** What to do **
The data below holds a line containing "Liga Argentina (19, 1483)" and a line containing "Curiosidades (17, 27)"; please quote exactly those two lines and every line between them, and nothing else.

Collected data:
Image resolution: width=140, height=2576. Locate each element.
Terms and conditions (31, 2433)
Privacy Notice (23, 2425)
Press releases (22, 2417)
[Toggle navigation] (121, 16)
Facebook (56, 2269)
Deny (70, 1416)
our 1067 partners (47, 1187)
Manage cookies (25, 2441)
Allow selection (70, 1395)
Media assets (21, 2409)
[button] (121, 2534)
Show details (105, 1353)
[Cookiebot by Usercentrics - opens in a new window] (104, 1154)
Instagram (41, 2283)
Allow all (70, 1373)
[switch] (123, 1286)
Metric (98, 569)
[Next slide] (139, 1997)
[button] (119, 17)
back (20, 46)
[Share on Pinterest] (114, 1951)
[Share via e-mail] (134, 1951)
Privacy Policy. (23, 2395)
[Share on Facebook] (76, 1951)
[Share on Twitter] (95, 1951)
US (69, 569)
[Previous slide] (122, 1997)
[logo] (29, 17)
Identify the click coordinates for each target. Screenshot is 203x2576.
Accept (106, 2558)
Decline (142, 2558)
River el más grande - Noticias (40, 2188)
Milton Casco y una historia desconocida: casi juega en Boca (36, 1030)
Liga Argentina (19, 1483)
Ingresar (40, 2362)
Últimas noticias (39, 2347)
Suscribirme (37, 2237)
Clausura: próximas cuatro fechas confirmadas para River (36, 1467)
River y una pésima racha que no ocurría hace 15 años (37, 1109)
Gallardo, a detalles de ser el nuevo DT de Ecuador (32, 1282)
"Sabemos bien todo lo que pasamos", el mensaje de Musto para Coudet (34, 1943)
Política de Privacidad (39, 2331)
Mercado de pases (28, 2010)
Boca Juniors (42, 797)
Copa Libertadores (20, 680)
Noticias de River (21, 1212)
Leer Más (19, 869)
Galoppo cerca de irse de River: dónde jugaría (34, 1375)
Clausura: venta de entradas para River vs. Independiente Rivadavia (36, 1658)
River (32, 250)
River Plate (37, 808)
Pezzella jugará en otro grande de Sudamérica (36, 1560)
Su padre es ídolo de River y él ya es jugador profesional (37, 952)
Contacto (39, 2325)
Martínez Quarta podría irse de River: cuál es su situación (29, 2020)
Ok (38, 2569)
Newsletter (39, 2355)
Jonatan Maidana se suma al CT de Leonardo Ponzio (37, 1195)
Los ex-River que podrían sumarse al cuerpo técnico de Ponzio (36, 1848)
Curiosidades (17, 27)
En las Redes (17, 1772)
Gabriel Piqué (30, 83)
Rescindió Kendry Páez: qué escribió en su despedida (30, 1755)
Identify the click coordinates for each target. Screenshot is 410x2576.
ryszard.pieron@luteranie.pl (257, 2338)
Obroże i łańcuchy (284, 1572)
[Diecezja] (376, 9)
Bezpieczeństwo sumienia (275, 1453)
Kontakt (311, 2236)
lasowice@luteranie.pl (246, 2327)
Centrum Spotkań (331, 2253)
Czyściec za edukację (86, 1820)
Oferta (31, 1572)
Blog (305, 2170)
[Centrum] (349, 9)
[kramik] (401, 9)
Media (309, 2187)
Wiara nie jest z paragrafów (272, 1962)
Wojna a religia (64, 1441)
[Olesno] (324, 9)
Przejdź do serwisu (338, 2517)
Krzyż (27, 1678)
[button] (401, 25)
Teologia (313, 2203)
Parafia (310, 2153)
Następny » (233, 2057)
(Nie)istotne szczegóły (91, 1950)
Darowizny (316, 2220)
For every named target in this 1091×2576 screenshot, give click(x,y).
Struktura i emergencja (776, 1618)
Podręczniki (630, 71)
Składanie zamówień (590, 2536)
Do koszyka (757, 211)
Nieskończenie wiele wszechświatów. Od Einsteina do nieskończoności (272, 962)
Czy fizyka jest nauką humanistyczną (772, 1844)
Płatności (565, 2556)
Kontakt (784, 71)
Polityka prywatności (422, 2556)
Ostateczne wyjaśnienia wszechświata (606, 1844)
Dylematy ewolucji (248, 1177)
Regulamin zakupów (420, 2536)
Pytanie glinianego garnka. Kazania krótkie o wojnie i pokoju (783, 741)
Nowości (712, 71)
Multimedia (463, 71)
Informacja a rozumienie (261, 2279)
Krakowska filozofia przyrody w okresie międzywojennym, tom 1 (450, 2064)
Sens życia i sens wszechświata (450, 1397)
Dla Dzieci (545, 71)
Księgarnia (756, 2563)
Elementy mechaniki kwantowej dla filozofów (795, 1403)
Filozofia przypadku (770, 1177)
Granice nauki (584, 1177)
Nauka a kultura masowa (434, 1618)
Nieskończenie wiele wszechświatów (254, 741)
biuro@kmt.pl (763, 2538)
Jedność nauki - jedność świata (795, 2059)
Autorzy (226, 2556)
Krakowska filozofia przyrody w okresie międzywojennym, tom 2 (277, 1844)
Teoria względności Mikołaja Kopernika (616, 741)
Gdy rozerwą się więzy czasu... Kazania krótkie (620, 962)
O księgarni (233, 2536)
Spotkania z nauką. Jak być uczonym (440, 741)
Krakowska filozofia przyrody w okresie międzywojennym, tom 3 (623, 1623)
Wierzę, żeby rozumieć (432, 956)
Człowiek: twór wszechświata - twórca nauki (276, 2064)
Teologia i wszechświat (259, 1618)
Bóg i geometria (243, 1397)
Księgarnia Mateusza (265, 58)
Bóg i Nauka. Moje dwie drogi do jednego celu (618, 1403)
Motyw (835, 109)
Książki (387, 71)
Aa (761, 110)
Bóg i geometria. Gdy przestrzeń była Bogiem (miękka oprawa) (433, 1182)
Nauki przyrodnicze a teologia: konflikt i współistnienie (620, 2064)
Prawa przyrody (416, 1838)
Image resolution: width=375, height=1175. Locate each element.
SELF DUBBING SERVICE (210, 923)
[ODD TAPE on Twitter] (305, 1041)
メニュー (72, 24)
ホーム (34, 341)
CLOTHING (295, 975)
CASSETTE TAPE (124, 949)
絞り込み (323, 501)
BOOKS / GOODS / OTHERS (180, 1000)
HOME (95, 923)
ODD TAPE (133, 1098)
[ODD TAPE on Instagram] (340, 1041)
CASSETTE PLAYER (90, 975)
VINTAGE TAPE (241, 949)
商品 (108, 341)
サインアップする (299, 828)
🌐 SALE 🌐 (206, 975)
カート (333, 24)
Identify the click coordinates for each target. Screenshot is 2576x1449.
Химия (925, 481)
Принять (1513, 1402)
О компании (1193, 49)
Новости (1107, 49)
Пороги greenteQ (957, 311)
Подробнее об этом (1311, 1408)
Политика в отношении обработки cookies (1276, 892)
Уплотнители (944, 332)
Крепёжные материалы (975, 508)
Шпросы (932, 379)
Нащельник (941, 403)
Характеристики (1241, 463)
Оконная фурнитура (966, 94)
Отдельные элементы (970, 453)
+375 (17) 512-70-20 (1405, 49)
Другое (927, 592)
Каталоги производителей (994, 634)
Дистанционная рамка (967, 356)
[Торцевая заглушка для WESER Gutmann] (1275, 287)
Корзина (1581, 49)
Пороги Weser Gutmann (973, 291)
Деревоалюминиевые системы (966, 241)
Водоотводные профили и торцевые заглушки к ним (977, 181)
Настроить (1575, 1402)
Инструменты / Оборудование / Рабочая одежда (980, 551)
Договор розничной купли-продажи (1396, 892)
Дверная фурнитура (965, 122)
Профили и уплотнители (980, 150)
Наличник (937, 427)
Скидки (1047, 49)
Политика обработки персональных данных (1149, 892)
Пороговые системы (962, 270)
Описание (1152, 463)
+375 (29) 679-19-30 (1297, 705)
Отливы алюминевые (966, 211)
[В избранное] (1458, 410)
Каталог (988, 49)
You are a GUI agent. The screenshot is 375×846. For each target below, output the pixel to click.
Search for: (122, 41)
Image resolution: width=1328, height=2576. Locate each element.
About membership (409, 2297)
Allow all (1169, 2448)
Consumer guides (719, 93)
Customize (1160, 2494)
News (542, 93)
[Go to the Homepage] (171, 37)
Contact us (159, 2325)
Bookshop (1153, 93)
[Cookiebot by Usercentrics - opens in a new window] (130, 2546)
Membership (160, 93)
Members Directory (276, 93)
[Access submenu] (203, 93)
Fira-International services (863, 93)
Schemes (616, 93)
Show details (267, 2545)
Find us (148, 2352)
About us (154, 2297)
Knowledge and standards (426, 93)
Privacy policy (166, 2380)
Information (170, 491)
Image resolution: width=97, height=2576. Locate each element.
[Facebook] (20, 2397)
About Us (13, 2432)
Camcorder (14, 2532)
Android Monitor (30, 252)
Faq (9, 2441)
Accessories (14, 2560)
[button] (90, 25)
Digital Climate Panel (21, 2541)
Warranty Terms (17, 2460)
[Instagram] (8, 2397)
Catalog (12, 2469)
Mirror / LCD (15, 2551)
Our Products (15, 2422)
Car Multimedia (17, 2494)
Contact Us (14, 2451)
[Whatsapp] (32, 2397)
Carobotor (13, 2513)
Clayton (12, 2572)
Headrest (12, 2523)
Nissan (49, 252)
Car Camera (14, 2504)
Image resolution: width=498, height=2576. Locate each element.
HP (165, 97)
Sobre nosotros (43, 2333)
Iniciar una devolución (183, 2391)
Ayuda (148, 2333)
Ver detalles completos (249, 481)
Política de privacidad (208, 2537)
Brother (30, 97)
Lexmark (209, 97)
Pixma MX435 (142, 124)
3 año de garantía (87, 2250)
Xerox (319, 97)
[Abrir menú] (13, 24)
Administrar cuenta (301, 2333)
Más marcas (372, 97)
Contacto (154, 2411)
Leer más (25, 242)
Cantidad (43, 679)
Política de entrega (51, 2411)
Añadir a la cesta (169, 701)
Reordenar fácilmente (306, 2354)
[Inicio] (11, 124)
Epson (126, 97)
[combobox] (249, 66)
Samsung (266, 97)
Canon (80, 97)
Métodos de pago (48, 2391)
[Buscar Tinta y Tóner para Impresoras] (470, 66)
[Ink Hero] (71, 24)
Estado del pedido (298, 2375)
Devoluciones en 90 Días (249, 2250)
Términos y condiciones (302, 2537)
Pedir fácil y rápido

** Answer section **
Liga Argentina (19, 1483)
Ingresar (40, 2362)
Últimas noticias (39, 2347)
Suscribirme (37, 2237)
Clausura: próximas cuatro fechas confirmadas para River (36, 1467)
River y una pésima racha que no ocurría hace 15 años (37, 1109)
Gallardo, a detalles de ser el nuevo DT de Ecuador (32, 1282)
"Sabemos bien todo lo que pasamos", el mensaje de Musto para Coudet (34, 1943)
Política de Privacidad (39, 2331)
Mercado de pases (28, 2010)
Boca Juniors (42, 797)
Copa Libertadores (20, 680)
Noticias de River (21, 1212)
Leer Más (19, 869)
Galoppo cerca de irse de River: dónde jugaría (34, 1375)
Clausura: venta de entradas para River vs. Independiente Rivadavia (36, 1658)
River (32, 250)
River Plate (37, 808)
Pezzella jugará en otro grande de Sudamérica (36, 1560)
Su padre es ídolo de River y él ya es jugador profesional (37, 952)
Contacto (39, 2325)
Martínez Quarta podría irse de River: cuál es su situación (29, 2020)
Ok (38, 2569)
Newsletter (39, 2355)
Jonatan Maidana se suma al CT de Leonardo Ponzio (37, 1195)
Los ex-River que podrían sumarse al cuerpo técnico de Ponzio (36, 1848)
Curiosidades (17, 27)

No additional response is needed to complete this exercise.